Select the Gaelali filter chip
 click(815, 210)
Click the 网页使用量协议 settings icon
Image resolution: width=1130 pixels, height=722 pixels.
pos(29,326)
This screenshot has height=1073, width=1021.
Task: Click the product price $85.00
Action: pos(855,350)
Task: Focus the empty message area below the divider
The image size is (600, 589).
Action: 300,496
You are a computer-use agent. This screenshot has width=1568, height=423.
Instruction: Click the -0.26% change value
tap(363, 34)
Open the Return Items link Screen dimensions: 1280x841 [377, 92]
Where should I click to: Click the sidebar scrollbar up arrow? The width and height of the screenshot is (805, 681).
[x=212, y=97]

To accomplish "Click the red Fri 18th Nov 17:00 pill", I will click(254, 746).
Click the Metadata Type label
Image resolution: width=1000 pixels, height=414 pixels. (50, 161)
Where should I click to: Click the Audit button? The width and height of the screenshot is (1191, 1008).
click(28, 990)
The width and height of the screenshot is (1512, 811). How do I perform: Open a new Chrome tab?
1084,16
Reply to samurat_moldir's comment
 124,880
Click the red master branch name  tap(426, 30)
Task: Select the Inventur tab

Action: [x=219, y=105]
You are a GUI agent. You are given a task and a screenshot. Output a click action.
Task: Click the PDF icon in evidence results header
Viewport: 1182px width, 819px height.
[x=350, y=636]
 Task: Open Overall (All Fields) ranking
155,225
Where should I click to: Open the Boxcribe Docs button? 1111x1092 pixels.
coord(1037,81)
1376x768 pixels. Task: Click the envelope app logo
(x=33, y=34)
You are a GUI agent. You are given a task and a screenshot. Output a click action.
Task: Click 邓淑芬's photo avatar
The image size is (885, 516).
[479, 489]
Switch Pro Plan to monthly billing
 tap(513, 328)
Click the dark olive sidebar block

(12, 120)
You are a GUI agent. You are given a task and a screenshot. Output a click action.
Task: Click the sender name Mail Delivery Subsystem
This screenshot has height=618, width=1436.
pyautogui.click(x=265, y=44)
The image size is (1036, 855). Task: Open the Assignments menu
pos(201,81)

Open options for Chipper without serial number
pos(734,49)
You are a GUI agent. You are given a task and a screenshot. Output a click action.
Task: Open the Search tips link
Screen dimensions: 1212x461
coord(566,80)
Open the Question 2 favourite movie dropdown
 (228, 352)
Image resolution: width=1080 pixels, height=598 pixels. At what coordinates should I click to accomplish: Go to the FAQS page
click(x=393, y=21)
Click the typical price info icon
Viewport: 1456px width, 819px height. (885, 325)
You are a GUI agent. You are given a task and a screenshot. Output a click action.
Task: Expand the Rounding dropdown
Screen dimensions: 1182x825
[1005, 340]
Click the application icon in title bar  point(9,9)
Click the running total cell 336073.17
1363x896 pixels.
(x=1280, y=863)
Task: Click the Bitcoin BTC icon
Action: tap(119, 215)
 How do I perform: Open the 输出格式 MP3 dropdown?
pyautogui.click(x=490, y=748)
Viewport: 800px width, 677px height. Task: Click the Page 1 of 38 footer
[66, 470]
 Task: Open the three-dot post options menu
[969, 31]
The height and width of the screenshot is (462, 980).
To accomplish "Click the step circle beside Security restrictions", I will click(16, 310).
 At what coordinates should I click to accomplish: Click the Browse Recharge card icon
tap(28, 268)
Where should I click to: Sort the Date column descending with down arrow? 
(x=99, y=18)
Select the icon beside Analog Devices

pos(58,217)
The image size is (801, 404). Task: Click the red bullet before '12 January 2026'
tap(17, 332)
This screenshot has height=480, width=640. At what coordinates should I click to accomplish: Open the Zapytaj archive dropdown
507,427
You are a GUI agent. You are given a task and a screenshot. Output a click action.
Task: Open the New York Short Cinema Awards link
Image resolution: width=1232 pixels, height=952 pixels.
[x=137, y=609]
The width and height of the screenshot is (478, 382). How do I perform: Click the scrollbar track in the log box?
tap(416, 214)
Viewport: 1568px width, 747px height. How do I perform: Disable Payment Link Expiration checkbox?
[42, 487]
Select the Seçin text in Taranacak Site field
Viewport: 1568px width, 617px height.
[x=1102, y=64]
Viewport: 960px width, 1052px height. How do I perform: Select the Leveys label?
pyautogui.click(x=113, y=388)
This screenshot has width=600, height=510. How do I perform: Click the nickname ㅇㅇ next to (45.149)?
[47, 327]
------------------------------------------------
[ASSIGNED TASK]
Each line of the records that holds the word "will" should be copied out.

[TASK RESULT]
To accomplish "Click the red Fri 18th Nov 17:00 pill", I will click(254, 746).
To accomplish "Click the step circle beside Security restrictions", I will click(16, 310).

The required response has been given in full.